* [Work to be completed] Please copy out every item below, substituting "term" for "word" and changing nothing else. Leave the pictures out of your answer.
------------------------------------------------------------
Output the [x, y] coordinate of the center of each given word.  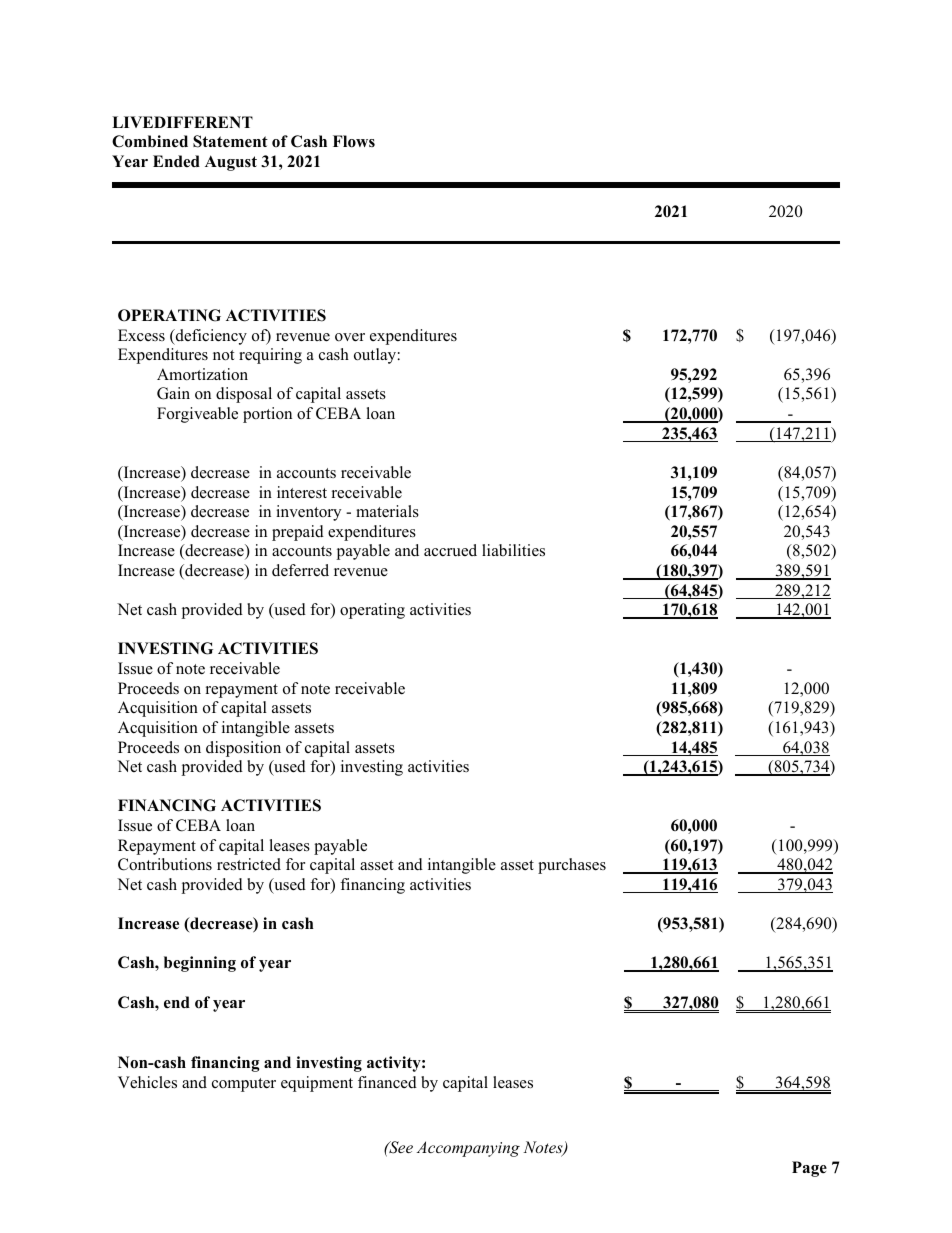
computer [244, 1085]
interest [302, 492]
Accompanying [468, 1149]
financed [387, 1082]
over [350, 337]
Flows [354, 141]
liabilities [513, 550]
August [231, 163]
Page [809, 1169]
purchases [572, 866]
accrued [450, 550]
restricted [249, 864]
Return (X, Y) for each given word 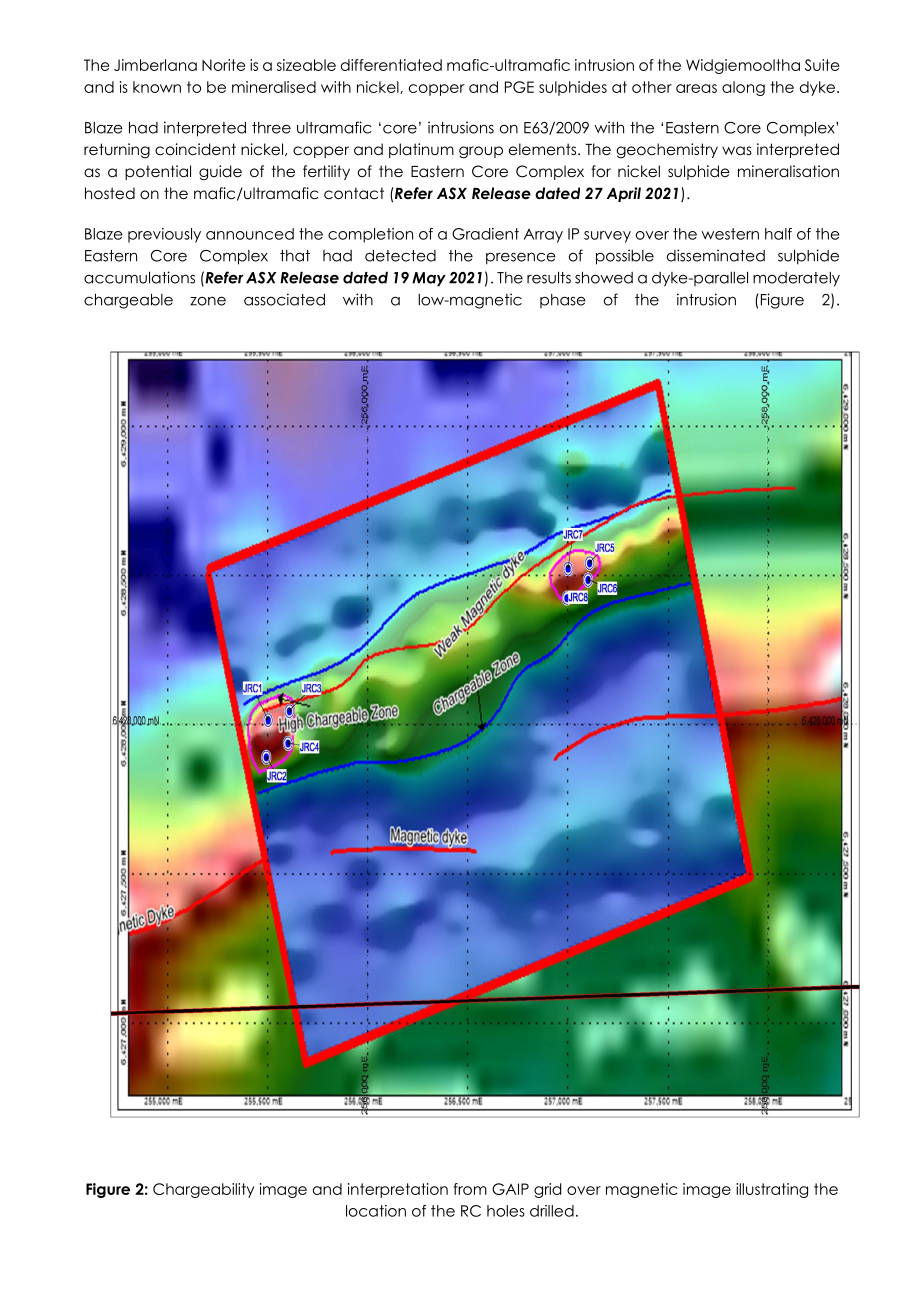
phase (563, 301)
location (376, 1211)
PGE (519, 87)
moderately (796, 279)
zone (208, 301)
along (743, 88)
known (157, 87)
------------------------------------------------------------
* [Task result]
Output the [x, y] coordinate of the center of each given term.  
computer [244, 1085]
interest [302, 492]
Accompanying [468, 1149]
financed [387, 1082]
over [350, 337]
Flows [354, 141]
liabilities [513, 550]
August [231, 163]
Page [809, 1169]
purchases [572, 866]
accrued [450, 550]
restricted [249, 864]
Return (X, Y) for each given term 
phase (563, 301)
location (376, 1211)
PGE (519, 87)
moderately (796, 279)
zone (208, 301)
along (743, 88)
known (157, 87)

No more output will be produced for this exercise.